> [EXERCISE PROMPT]
Go through the material below and return each line with the string "status" in it.

[[ DATA FOR PROCESSING, beginning ]]

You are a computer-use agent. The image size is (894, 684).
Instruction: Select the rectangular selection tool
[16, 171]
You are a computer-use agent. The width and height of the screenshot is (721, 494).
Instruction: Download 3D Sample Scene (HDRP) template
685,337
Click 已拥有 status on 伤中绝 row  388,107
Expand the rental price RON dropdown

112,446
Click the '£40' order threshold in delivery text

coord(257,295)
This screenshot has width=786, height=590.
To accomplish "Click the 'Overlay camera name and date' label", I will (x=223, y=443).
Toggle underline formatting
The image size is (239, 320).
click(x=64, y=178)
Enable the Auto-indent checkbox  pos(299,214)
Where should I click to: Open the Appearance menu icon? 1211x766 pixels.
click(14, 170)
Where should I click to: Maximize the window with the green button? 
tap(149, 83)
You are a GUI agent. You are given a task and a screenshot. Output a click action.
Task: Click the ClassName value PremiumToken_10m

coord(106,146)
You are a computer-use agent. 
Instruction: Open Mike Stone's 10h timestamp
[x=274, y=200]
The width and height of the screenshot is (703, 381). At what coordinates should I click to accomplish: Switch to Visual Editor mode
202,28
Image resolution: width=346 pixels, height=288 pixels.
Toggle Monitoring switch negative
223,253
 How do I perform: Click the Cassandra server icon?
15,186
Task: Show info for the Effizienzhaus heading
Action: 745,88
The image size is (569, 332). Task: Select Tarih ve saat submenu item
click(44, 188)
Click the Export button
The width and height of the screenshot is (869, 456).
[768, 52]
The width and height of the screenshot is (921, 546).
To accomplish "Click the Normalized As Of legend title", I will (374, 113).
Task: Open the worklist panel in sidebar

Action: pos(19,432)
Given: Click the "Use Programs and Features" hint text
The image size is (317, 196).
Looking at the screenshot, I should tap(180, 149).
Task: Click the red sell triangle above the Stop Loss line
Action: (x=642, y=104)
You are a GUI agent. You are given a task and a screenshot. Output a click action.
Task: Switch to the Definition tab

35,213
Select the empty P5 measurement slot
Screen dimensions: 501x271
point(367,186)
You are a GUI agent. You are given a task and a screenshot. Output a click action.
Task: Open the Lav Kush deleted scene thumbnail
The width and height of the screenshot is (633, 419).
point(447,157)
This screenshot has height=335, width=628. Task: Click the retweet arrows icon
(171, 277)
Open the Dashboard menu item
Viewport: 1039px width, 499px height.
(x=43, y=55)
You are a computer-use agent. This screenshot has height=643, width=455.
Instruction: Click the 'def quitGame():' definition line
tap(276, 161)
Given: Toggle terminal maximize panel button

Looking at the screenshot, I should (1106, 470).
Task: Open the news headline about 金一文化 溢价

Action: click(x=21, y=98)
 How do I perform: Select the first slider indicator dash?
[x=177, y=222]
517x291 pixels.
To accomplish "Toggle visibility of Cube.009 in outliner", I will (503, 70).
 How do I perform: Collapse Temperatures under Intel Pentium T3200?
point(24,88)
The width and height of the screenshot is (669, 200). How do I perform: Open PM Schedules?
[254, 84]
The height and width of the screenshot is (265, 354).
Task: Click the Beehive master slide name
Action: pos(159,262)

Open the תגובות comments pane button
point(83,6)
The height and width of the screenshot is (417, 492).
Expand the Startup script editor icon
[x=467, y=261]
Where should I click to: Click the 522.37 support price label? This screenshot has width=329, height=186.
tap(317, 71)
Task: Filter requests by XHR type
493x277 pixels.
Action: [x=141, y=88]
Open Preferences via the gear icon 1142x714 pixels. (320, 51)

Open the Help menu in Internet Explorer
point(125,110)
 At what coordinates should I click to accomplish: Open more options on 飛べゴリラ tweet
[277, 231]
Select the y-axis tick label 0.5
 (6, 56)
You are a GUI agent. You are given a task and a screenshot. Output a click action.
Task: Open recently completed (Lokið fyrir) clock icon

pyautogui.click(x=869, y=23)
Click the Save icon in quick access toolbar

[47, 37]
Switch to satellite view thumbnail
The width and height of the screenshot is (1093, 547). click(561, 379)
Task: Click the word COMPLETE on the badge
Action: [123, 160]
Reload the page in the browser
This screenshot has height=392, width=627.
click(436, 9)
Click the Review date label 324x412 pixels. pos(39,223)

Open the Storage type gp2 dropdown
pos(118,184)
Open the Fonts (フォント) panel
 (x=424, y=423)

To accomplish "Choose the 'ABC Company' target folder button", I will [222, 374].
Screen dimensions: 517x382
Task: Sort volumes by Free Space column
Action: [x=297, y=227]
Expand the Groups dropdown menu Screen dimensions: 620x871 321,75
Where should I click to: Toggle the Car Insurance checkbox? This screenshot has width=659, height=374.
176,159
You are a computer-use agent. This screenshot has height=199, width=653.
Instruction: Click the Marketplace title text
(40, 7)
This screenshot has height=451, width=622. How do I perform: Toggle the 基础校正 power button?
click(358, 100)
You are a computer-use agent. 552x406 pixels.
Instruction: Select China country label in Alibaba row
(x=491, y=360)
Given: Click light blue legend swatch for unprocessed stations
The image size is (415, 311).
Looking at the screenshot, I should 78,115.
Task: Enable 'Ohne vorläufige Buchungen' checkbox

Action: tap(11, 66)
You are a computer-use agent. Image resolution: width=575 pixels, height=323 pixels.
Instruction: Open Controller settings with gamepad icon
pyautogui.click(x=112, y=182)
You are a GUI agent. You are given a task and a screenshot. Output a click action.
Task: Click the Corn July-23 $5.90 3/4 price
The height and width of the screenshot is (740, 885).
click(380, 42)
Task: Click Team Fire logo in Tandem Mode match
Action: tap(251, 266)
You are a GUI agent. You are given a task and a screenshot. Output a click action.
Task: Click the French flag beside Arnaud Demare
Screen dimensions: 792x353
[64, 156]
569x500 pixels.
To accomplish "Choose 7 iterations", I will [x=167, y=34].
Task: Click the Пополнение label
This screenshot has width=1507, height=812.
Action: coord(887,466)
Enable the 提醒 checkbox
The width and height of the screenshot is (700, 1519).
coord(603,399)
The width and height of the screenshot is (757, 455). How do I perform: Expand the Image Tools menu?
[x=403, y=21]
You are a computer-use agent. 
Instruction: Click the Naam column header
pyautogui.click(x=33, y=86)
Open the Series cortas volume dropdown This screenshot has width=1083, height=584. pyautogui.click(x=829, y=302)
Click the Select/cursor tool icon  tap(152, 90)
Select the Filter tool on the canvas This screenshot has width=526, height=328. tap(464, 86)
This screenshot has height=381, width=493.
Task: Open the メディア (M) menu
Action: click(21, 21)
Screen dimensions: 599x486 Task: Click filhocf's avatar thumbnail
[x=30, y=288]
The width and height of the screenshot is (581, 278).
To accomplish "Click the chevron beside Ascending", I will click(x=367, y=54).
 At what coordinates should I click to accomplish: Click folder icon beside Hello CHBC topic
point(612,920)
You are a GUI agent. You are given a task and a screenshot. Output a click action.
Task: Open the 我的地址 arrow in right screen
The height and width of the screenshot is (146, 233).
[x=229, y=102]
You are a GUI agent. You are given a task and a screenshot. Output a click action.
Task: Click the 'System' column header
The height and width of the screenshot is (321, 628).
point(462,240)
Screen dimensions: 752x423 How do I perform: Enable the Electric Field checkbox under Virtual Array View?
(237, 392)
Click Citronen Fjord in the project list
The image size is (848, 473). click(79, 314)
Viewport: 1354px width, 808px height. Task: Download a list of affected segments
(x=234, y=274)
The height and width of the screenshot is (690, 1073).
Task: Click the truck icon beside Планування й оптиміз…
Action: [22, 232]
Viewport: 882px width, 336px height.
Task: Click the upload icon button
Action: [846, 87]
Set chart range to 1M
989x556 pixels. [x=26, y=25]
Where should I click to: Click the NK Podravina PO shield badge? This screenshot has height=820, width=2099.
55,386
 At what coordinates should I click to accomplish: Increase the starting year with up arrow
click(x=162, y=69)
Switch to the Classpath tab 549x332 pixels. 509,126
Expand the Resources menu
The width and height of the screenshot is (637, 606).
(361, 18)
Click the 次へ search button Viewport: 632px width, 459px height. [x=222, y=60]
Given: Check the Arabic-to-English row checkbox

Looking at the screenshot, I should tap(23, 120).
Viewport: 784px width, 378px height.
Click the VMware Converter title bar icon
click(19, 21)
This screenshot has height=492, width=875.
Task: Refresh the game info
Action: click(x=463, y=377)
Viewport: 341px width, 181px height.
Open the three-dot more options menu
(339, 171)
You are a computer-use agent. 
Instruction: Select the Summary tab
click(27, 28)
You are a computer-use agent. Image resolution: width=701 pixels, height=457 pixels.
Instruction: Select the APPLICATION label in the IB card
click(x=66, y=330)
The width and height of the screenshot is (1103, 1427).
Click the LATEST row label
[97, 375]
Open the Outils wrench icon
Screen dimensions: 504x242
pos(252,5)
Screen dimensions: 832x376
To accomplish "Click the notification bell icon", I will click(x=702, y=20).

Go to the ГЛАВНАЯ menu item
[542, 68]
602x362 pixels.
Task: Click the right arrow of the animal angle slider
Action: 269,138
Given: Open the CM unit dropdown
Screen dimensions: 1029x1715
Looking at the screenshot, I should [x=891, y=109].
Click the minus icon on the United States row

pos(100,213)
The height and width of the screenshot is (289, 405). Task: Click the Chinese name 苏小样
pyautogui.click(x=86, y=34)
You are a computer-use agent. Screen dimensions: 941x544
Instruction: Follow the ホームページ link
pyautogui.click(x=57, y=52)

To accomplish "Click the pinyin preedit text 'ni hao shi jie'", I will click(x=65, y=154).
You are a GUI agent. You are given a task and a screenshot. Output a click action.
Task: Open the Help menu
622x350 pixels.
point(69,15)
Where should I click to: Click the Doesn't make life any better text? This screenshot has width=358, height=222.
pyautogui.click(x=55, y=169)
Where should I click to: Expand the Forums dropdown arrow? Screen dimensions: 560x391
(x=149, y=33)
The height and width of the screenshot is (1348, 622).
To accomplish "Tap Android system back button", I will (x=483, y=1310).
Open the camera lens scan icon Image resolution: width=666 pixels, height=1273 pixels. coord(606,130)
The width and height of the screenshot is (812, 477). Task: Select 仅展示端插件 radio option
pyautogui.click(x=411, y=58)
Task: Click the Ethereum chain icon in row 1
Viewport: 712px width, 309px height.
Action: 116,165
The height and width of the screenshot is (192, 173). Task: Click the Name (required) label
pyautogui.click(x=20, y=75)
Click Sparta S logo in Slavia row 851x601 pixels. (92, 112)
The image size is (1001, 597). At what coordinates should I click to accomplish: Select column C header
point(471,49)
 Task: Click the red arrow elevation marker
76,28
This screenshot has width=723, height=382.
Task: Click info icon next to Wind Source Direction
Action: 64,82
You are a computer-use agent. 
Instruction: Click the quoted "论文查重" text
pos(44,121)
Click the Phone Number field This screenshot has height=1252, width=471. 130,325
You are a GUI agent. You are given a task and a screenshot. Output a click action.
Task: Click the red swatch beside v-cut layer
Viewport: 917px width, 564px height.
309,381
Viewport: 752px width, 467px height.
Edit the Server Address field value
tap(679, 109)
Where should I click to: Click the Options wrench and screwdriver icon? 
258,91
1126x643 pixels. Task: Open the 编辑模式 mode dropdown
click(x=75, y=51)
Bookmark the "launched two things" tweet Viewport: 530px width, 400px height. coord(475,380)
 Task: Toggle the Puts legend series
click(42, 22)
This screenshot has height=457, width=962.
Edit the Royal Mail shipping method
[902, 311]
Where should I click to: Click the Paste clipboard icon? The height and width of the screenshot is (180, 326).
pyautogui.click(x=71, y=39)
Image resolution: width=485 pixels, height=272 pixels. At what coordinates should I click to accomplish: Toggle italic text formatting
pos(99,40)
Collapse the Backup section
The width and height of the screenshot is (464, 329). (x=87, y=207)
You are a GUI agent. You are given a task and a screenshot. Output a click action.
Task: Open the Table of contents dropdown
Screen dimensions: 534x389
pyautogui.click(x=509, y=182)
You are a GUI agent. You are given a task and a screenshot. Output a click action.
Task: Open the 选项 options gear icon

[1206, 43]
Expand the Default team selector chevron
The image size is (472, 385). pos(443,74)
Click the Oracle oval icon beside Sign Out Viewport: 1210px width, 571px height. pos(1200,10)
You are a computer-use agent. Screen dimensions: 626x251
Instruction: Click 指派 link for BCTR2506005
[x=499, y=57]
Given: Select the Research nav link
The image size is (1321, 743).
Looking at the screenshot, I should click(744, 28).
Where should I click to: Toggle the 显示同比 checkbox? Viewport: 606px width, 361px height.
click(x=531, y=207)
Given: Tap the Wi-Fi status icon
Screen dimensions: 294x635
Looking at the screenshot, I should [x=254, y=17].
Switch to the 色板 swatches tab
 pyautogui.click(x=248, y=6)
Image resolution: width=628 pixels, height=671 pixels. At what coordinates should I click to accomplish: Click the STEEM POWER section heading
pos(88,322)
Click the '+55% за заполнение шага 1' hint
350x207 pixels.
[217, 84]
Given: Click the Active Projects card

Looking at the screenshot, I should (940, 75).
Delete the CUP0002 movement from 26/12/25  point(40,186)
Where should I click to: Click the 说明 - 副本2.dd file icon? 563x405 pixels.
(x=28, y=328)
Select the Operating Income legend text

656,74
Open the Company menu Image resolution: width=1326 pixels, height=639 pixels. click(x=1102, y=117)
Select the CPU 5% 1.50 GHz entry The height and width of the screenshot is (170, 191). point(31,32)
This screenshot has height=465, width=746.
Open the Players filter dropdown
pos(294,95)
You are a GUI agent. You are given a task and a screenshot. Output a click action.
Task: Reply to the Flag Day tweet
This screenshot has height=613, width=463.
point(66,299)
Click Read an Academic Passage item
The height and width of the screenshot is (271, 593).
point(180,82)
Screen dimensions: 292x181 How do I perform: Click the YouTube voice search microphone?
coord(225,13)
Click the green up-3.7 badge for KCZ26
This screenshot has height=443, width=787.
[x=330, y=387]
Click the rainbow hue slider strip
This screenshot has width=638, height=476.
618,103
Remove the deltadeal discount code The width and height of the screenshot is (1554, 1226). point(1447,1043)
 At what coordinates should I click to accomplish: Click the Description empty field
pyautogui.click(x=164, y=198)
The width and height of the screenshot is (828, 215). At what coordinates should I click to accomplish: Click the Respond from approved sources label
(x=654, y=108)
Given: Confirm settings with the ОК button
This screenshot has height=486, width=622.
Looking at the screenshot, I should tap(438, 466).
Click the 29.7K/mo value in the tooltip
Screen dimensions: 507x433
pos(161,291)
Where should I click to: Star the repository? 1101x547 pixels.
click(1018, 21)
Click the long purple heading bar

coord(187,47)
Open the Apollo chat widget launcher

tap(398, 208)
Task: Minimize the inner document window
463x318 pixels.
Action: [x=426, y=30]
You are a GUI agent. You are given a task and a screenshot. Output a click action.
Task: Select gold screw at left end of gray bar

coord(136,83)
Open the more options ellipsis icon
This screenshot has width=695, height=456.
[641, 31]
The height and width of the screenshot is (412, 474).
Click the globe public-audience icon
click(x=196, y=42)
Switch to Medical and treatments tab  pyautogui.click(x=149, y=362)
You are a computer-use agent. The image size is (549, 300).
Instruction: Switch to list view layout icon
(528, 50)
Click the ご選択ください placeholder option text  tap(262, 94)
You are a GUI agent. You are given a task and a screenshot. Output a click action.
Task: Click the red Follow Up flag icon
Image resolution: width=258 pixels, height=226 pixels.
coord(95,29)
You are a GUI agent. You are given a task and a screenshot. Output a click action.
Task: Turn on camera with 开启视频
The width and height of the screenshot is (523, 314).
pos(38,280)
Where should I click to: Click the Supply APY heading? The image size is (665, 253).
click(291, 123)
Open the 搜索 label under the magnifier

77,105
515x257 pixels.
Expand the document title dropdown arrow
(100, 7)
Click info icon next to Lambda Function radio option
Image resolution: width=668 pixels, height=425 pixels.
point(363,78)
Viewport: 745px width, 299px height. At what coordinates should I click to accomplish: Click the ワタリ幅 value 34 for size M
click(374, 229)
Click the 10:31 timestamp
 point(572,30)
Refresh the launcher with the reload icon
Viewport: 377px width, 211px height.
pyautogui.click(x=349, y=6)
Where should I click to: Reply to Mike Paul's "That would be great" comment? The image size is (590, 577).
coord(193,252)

[[ DATA FOR PROCESSING, end ]]

> [RESPONSE TO THIS EXERCISE]
Click 已拥有 status on 伤中绝 row  388,107
Given: Tap the Wi-Fi status icon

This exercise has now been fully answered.